Note that use of title2ids matches that of Bio.Fasta.SequenceParser
but the defaults are slightly different.
"""
#Skip any text before the first record (e.g. blank lines, comments)
while True:
line = handle.readline()
if line == "" : return #Premature end of file, or just empty?
if line[0] == ">":
break
while True:
if line[0]!=">":
raise ValueError("Records in Fasta files should start with '>' character")
if title2ids:
id, name, descr = title2ids(line[1:].rstrip())
else:
descr = line[1:].rstrip()
id = descr.split()[0]
name = id
lines = []
line = handle.readline()
while True:
if not line : break
if line[0] == ">": break
#Remove trailing whitespace, and any internal spaces
#(and any embedded \r which are possible in mangled files
#when not opened in universal read lines mode)

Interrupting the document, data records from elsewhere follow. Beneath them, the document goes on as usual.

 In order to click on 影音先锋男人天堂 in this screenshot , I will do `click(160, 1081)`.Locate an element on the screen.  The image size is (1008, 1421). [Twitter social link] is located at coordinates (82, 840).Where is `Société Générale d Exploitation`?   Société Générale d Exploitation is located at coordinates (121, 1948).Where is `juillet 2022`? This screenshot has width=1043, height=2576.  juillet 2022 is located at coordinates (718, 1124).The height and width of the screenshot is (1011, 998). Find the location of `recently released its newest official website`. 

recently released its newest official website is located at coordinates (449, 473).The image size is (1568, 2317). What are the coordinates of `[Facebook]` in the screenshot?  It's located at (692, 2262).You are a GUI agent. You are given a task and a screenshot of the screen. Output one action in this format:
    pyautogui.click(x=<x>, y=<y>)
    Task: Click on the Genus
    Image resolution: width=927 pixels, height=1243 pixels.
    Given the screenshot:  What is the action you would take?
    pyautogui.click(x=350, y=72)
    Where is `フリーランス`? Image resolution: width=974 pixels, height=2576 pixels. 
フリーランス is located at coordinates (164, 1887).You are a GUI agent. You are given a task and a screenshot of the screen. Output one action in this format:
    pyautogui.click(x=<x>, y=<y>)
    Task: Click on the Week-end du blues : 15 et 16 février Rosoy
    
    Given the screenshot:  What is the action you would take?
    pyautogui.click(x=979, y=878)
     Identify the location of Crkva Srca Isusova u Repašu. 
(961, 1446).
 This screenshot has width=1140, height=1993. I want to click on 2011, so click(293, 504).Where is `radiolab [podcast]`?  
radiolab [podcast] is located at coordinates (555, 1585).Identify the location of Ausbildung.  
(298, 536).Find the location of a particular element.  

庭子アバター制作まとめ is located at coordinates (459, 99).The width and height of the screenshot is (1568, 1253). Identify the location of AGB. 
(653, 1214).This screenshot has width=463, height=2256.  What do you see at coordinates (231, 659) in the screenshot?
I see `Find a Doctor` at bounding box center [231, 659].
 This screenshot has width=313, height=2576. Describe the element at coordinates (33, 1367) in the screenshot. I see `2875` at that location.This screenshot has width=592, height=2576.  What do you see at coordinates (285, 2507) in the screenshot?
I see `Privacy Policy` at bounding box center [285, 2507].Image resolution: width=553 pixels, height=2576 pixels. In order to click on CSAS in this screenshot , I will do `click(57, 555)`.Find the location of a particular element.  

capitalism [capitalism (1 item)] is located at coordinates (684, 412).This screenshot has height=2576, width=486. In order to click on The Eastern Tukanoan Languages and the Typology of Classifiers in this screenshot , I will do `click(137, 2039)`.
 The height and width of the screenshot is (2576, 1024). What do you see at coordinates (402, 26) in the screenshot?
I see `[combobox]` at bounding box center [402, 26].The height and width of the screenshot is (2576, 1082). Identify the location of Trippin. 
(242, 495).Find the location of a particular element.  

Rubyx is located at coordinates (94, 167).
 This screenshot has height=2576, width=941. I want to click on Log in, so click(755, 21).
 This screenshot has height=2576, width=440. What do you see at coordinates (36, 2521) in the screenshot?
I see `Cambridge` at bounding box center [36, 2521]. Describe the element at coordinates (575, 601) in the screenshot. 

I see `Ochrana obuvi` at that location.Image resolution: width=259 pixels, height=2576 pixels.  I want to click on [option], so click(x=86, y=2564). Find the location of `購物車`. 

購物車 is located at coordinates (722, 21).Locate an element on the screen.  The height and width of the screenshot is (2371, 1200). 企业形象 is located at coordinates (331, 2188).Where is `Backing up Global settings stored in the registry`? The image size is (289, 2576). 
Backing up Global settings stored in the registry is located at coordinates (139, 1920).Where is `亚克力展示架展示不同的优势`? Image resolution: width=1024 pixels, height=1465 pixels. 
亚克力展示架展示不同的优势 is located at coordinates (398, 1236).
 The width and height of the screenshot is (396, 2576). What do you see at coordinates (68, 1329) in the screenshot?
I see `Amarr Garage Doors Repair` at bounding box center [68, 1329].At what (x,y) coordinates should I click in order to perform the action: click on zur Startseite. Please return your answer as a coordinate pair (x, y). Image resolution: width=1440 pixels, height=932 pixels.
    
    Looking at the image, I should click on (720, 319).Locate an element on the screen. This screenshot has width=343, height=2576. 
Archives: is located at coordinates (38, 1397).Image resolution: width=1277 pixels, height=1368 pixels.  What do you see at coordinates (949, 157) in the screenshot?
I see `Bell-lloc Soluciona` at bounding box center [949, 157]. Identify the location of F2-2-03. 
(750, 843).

lines.append(line.rstrip().replace(" ","").replace("\r",""))
line = handle.readline()
#Return the record and then continue...
yield SeqRecord(Seq("".join(lines), alphabet),
id = id, name = name, description = descr)
if not line : return #StopIteration
assert False, "Should not reach this line"
good to see another bioinformatician :)
just include an if clause within your for loop above the line.strip() call
def readSeq(FASTA):
for line in FASTA:
if line.startswith('>'):
continue
line = line.strip()
print(line)
A pythonic and simple way to do this would be slice notation.
>>> f = open('filename')
>>> lines = f.readlines()
>>> lines[1:]
['TTAGATTTTCCGACAGCGTACGGCGCGCGCTGCTGAACGTGGCCACTGAGCTTACACCTCATTTCAGCGC\n', 'TCGCTTGCTGGCGAAGCTGGCAGCAGCTTGTTAATGCTAGTG
TTGGGCTCGCCGAAAGCTGGCAGGTCGA']
That says "give me all elements of lines, from the second (index 1) to the end.
Other general uses of slice notation:
s[i:j] slice of s from i to j
s[i:j:k] slice of s from i to j with step k (k can be negative to go backward)
Either i or j can be omitted (to imply the beginning or the end), and j can be negative to indicate a number of elements from the end.
s[:-1] All but the last element.
Edit in response to gnibbler's comment:
If the file is truly massive you can use iterator slicing to get the same effect while making sure you don't get the whole thing in memory.
import itertools
f = open("filename")
#start at the second line, don't stop, stride by one
for line in itertools.islice(f, 1, None, 1):
print line
"islicing" doesn't have the nice syntax or extra features of regular slicing, but it's a nice approach to remember.